If we're not lazy and define a swap function, we can use the copy/swap idiom to get a free pass on the copy-assignment operator. Not so for the move-assignment. This post from 2009 provides an interesting trick to reuse destructor/copy constructor to implement the copy-assignment without the swap function. Here's the code provided by that post:
struct A {
A ();
A (const A &a);
virtual A &operator= (const A &a);
virtual ~A ();
};
A &A::operator= (const A &a) {
if (this != &a) {
this->A::~A(); // explicit non-virtual destructor
new (this) A(a); // placement new
}
return *this;
}
The author does warn about the downsides of using this trick but I think the concerns are fairly minor. The technique can also be extended for the move-assignment operator:
template <typename T, typename U>
A &A::operator= (A &&a) {
if (this != &a) {
this->A::~A(); // explicit non-virtual destructor
new (this) A(std::move(a)); // placement new
}
return *this;
}
And can be generalized into a utility function that can cover both of those uses. The function and its usage is shown below:
template <typename T, typename U>
T& assign(T* obj, U&& other) {
if( obj != &other ) {
obj->T::~T();
new (static_cast<void*>(obj)) T(std::forward<U>(other));
}
return *obj;
}
struct A {
A ();
A (const A& a);
A(A&& a);
virtual ~A ();
A& operator= (const A& a) {
return assign(this, a);
}
A& operator=(A&& a) {
return assign(this, std::move(a));
}
};
One very nice side affect of this approach is that it becomes possible to create a copy/move assignment operators for those classes that can otherwise only be copy/move constructable. For example, consider:
struct X {
int& i;
};
The compiler will generate a copy/move constructor pair but will delete the corresponding assignment operators. You'd be hard pressed to define them yourself as well. But destroy/construct trick allows us to side step such limitations!

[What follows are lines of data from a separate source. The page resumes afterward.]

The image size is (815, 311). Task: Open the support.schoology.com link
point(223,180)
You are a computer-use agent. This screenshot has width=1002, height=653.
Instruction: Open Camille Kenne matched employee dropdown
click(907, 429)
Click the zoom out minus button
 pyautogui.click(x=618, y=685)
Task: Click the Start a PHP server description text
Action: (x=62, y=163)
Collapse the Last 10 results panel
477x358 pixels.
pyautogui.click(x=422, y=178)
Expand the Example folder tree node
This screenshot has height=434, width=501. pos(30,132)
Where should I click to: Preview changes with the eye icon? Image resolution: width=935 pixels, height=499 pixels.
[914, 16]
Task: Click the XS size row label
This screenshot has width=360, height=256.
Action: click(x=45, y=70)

Note that assign's second argument is a "universal reference" and will bind to anything. Thus the assign function can actually by used to implement any assignment operator (not just copy/move) as long as the corresponding constructor is available.
Now suppose that struct X is located in a third party library and you don't want to modify it to add the assignment operators. By defining a utility class assignable<T>, we can add the desired functionality externally:
template <typename T>
class assignable : public T {
public:
using T::T;
assignable(T const& other) :
T(other) {
}
assignable(T&& other) :
T(std::move(other)) {
}
template <typename U>
assignable& operator=(U&& other) {
return assign(this, std::forward<U>(other));
}
};
// and usage:
struct X {
X(int& ii) : i(ii) {}
int& i;
};
int i = 1, j = 2;
assignable<X> x(i);
x = assignable<X>(j);
This approach makes me wonder if the language should support a way of auto generating the copy/move assignments not member-wise but from destructor and constructor. We could then opt-in to such goodness like this:
Foo& operator=(Foo&&) = default(via_constructor); Foo& operator=(Foo const&) = default(via_constructor);
The code (along with a work around for compilers not supporting inheritable constructors) is available on GitHub.